4.2. Strengths and limitations The current study has several strengths. It is one of the few existing longitudinal studies investigating neurocognitive trajectories in FT BD I including a HC group. By using the RCI method, the current study also controls for measurement error and practice effects and investigates individual as well as group level trajectories. Limitations of the study include a high attrition rate that could increase the risk for drop out bias. However, completers and noncompleters were comparable on all baseline demographic, clinical and neurocognitive factors, except for the prevalence of psychosis, where a higher percentage of the completers had experienced a psychotic episode. There was however no difference in neurocognitive performance between completers and non-completers at baseline, an indication that a history of psychosis does not influence neurocognitive functioning (Demmo et al., 2016). Nevertheless, the specific implications of lifetime psychosis on the longitudinal course of neurocognitive functioning in the early phase of BD I remain inconclusive and should be further investigated in future research. The overall lack of differences between completers and non-completers is in accordance with other findings (Samame et al., 2014), and is supportive of the generalizability of the results.

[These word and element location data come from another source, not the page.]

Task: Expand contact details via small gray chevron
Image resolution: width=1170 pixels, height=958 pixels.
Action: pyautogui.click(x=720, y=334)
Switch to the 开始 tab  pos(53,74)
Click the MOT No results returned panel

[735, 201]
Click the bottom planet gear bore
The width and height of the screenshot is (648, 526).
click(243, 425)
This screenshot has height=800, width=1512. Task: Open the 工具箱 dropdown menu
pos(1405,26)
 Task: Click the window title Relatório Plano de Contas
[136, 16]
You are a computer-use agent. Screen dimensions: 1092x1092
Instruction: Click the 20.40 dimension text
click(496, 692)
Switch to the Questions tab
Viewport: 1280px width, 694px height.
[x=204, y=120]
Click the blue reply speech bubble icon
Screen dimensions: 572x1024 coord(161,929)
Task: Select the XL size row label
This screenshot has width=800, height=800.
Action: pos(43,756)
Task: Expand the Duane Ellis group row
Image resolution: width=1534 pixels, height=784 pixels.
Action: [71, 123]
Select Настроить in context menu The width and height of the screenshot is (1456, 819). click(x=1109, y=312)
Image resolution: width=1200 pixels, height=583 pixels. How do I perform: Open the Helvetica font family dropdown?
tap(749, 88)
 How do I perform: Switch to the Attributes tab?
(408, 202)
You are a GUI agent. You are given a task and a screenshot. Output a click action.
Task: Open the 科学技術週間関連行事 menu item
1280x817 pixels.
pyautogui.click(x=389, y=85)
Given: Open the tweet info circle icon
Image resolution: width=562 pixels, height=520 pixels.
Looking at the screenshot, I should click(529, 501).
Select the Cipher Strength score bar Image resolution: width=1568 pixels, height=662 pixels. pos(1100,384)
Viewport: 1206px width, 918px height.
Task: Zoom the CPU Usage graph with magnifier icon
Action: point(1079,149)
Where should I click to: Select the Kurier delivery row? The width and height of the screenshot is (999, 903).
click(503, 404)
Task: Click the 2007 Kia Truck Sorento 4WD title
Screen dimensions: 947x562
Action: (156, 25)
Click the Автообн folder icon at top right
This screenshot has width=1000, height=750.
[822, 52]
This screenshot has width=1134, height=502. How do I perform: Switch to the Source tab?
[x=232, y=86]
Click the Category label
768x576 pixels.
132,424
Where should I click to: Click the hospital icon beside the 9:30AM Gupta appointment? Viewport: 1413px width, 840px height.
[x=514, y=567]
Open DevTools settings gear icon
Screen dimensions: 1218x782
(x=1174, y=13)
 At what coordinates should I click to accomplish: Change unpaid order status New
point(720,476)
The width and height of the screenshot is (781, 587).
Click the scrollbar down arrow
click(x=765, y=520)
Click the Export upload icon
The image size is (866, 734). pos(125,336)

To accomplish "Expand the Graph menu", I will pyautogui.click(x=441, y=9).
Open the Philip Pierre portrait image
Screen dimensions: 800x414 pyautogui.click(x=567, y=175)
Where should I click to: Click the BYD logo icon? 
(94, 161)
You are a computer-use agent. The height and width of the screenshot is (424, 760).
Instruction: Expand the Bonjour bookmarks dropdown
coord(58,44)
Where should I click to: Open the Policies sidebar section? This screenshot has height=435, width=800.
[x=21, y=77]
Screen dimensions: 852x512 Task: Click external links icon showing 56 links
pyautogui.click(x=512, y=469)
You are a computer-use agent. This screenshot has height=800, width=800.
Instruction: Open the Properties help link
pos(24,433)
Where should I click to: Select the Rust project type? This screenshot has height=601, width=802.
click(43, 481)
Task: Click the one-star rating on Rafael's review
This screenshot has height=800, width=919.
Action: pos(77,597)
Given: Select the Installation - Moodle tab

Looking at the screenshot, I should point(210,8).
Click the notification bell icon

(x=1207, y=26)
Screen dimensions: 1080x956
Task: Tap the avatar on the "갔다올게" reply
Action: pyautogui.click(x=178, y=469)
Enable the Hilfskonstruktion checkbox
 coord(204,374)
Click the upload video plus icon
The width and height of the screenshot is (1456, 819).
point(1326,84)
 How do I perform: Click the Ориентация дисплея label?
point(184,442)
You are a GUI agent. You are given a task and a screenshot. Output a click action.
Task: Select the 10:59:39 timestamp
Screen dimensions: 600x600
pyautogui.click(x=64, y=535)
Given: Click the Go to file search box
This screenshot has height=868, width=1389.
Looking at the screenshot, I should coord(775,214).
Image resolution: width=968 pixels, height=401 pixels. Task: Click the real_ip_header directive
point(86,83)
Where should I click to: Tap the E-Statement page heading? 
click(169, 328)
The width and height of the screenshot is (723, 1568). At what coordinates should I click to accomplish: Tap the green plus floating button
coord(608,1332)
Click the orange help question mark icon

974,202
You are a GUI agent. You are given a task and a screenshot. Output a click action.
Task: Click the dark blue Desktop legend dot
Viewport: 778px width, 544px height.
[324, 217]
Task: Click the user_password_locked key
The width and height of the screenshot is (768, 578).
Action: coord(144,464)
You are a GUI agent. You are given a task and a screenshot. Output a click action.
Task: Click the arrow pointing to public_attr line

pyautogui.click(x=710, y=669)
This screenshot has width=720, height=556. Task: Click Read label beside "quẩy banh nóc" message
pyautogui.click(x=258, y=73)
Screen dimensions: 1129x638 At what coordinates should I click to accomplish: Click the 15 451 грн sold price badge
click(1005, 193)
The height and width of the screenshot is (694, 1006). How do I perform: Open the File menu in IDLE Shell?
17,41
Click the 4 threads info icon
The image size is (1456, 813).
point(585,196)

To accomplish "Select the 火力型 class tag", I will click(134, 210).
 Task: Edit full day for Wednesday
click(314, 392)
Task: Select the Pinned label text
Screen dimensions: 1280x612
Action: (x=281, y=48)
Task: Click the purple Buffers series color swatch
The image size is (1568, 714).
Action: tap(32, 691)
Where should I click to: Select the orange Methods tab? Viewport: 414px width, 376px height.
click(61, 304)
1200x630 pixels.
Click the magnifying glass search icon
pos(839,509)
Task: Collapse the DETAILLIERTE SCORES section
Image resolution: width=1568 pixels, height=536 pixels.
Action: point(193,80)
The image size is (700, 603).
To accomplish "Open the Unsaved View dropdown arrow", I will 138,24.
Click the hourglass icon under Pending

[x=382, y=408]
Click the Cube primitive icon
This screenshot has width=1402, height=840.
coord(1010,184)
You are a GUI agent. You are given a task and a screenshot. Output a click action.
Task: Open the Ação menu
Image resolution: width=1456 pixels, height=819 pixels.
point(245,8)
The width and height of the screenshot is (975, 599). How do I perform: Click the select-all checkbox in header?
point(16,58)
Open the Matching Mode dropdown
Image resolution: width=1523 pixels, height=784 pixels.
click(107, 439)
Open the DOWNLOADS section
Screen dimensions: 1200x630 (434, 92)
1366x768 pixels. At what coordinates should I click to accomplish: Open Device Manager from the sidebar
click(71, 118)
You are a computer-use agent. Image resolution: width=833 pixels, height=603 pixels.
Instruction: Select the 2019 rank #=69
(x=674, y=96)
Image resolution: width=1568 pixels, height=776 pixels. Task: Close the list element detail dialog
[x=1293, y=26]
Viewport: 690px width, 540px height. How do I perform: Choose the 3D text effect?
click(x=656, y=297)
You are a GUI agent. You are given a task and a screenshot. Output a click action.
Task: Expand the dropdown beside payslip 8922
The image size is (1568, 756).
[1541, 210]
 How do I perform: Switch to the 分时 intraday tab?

Finally, optimally a standardized test battery such as the MATRICS Consensus Cognitive Battery (MCCB) (Nuechterlein et al., 2008) should have been used. This would enable comparison across studies. However, the current study was initiated prior to the release of the MCCB battery. 12
4.3. Conclusion Our results are indicative of a relatively stable course of neurocognitive functioning in the early phase of BD I. Only a minority of patients present with greater decline or improvement compared to healthy participants over a one-year follow-up period. Thus, our findings are in accordance with results from both longitudinal studies of more chronic BD patients and findings from the other available longitudinal studies investigating neurocognitive trajectories in FT BD I. This stability could indicate that the pathophysiology of neurocognitive impairment is more related to a neurodevelopmental than to a degenerative process. This interpretation is also supported by our previous report (Demmo et al., 2016) where neurocognitive impairments in this FT BD I sample were not explained by number of previous untreated affective episodes, apart from indications of an association between number of previous untreated manic episodes and executive functioning. As neurocognitive impairments are present in the early stage of BD I, and remain impaired after one year in treatment, they should be a treatment target. In terms of implications for future research, some minor discrepancies in terms of indications of different selective improvements in the FT BD I group are evident and need further investigation. To enable comparison across studies the use of standardized cognitive batteries should be emphasized.
The authors of this paper have no conflicts of interest
Acknowledgements The study was funded by grants from the Research Council of Norway (#181831, 147787/320, #67153/V50) and the South-Eastern Norway Regional Health Authority (#2010-074, #2006258).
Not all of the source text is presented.